**Selected extract**
Urinary incontinence remains a significant problem for many women -
estimates range between 8% and 30%. In the UK, where obstetricians are
generally also gynaecologists, they will operate on many whose urinary
problems have not resolved in the months after the midwife has finished
her care. Faecal incontinence is rare though underrreported - but when
it occurs is devastating. Long term dysaesthesiae (vulvodynia) and sexual
dysfunction can also result from vaginal delivery, and will again be more
visible to the obstetrician than the midwife. These problems - all known
to be underreported to professionals - may perhaps account for more
postnatal depression than we think.
Prospective studies of the experiences of women - addressing quality
of life issues as they relate to obstetric complications - through and
well beyond the puerperium are necessary if women and professionals are to
understand what is at stake. The place of childbirth in any culture is
politically and emotionally charged, and will always be a focus of
strongly felt disagreement. However, the surveying of groups with vested
interests and a limited perspective - however worthy their motives - can
be of only limited interest in an era where the need to involve patients
is acknowledged.
Competing interests: No competing interests
Editor,
Dickson and Willett's limited survey of midwives just like
"obstetrician's" survey, do not prove any point nor are they persuasive.
If a proposal were made to group of deep level coal miners to close their
pit in favour of a nearby open cast mine or visa versa the results would
be predictable. These will not necessarily reflect a realistic appraisal
of the relative risk of the two ways of delivering coal; it merely
reflects a bias, which exists regardless of the real or perceived risk.
Risk remains an abstract statistical concept until it materialises at
which point it becomes a non-numerical reality. Our perception of risk is
affected by a complex multiplicity of factors, least of all our
experience. Midwives' experience barely last beyond their statutory period
of responsibility to the woman and her child, the peuperium, the short
term. Yes, most midwives are female and most do have children.
Obstetricians on the whole tend to also practice gynaecology. There are
real risks attached to a vaginal delivery, which are, with some overlap,
different to those of attached to a caesarean section delivery. The risks
of both have decreased dramatically this century and caesarean section is
a safe, be it more expensive, alternative to vaginal delivery. No one
knows whether this extra expense can be made up from the savings latter on
in life from a reduction in pelvic floor repairs. Whether the NHS can
afford it or not is a separate debate. Some of the effects are not easy to
quantify in numerical terms, such as the effect on sexual function.

**Exercise tasks**
[1] Copy the passage of the childbirth letters between "Risk remains an" and "do have children.", inclusive.
[2] Shorten the paragraph of the childbirth letters that begins "Prospective studies of the experiences of women," keeping its main facts.
[3] Go on writing the letters on childbirth risks, picking up after their final sentence.

**Entries shown**
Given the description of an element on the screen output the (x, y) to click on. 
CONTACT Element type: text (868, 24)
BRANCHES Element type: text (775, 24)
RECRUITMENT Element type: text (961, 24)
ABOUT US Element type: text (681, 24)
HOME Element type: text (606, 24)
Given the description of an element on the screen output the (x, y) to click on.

**Outputs in order**
[1]
Risk remains an abstract statistical concept until it materialises at
which point it becomes a non-numerical reality. Our perception of risk is
affected by a complex multiplicity of factors, least of all our
experience. Midwives' experience barely last beyond their statutory period
of responsibility to the woman and her child, the peuperium, the short
term. Yes, most midwives are female and most do have children.

[2] Prospective studies that follow women's experiences through and well beyond the puerperium, looking at quality of life as it relates to obstetric complications, are needed for women and professionals to understand what is at stake. Childbirth is politically and emotionally charged in every culture and will always draw strong disagreement. Still, surveys of groups with vested interests and a limited perspective, however worthy their motives, are of only limited interest now that the need to involve patients is acknowledged.

[3]
We cannot talk of "informed choice". This, like "informed consent",
remains an illusive theoretical ideal beyond our grasp depending on how
one constructs "informed". There is a huge gap of knowledge amongst
obstetricians and midwives; there is a larger void of knowledge amongst
the patients who come to us for advice. In most cases patients want
guidance, a few have strongly held convictions and risk, which is often
expressed qualitatively despite its remoteness, carries moderate weight.
Midwives and female obstetricians are a highly select subset of the
gestating population with differing views on parturition. Their opinions
show the same distribution to be expected from any "interest group", this
is why midwives are midwives. A wider debate on the matter is desirable as
NICE will never address the matter.
Xavier Mmono
Higher Specialist Trainee
Department of Obstetrics and Gynaecology,
North Manchester General Hospital,
Manchester. M8
1. Dickson MJ, Willett M. Midwives would prefer a vaginal delivery.
BMJ 1999;319:1008
2. Al-Mufti R, McCarthy A, Fisk NM. Survey of obstetricians' personal
preference and discretionary practice. Eur J Obstet Gynaecol Reprod Biol
1997;73:1-4.
3. Paterson-Brown S, Amu O, Rajendran S, Bolaji II. Should doctors
perform an elective caesarean section on request? BMJ 1998;319:462-5.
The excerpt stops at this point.